In all probability, there is no clear distinction between old and new and no line that can be drawn to differentiate one form from the other. The album explores these links from either side. Traditional tunes like the opener, Singing Birds/Jack Lattin, explore the quickness and celebratory nature of the banjo, while the drone that lies beneath it hints at a shift in context from the human to the elemental. There is even the suggestion, perhaps, that the banjo itself holds in its wood a shared folk memory. An instrument is created in order to make a specific sound, and that sound, or vestiges of it at the very least, can outlast the human who makes and plays it. In a sense, the instrument is a conduit between past and future; Elswyth understands this better than anyone.

The drone that underpins the improvised Warm Machinery feels almost like it grows out of the traditional track which precedes it, while another improvised piece, Waken Workshops, seems to splinter and split like refracted light. The remaining non-traditional track, Who Remembers, plays on the banjo’s ability to sound both nostalgic and spooky. It is bright but blurry-edged, a will-o’-the-wisp, a ghost ship of a tune emerging distorted and partly decayed through a mist of eerie fiddle scrapes. It seems a world away from the friendly nostalgia of the tuneful White Cockade/Big Sciota, but in reality, the pair could be two sides of the same mirror.

Lost Gander is an old, expansive tune that shifts back and forth between techniques and moods; in Elswyth’s adroit hands, it takes on the feel of a journey or the ebb of a conversation. The intricate Sugar Hill is addressed with briskness and clarity, and The Sussex Waltz is satisfyingly crunchy. A Fisherman’s Song For Attracting Seals/Full Rigged Ship is structured almost like a narrative, with Kate Gathercole’s fiddle playing more than a supporting role. Especially impressive is Falls Of Richmond/Squirrel Hunters, a pair of American banjo tunes which advance with a low-key menace intercut with a certain playfulness.

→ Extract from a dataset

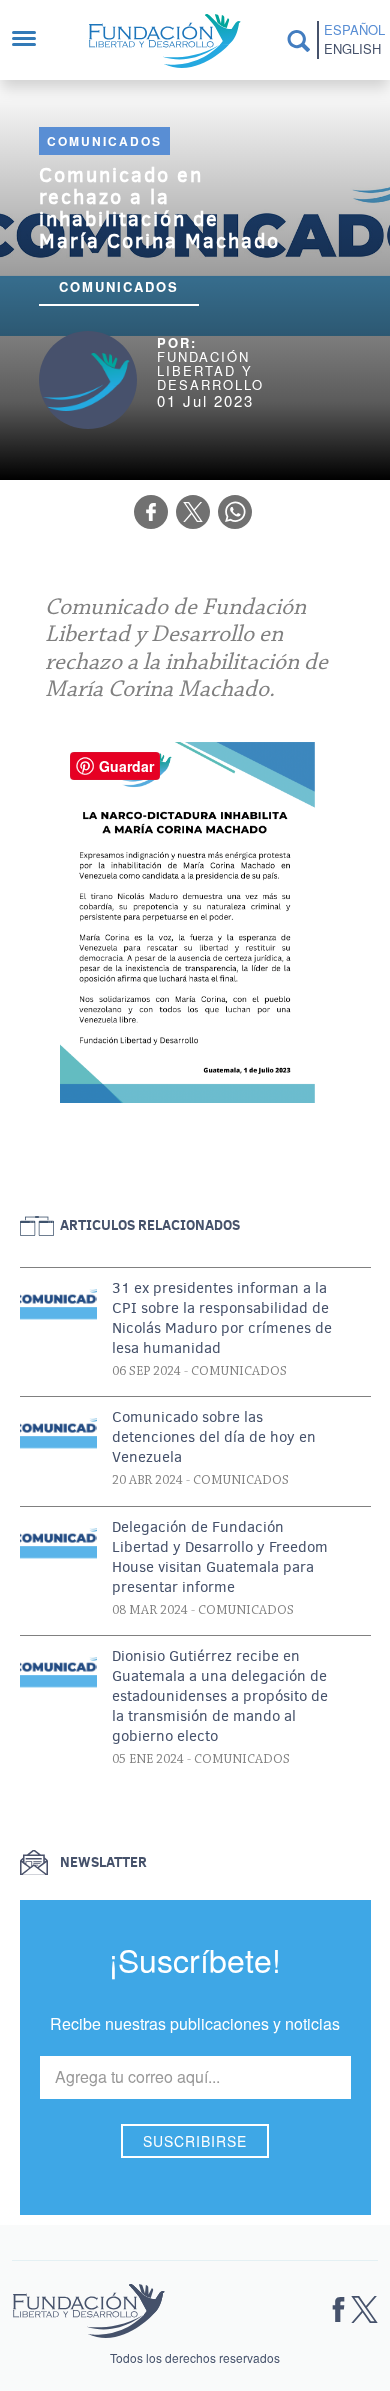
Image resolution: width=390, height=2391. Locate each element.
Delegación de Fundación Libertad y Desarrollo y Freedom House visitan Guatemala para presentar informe (220, 1557)
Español (353, 30)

It doesn’t really matter whether Jacken Elswyth is a folk musician delving into contemporary techniques or an experimental improviser reaching back to traditional forms. Perhaps she is both, or neither, and the important thing is the music which she has shown can exist simultaneously in the past and in the future through the physical and symbolic body of the banjo. At Fargrounds is one of those albums that stops you in your tracks not once but twice: firstly, with the sheer excellence of Elswyth’s playing and then, if you dig a little deeper, with the breadth of its implications. This is instrumental music that has a lot to say, and it says it with verve, lightness and great skill.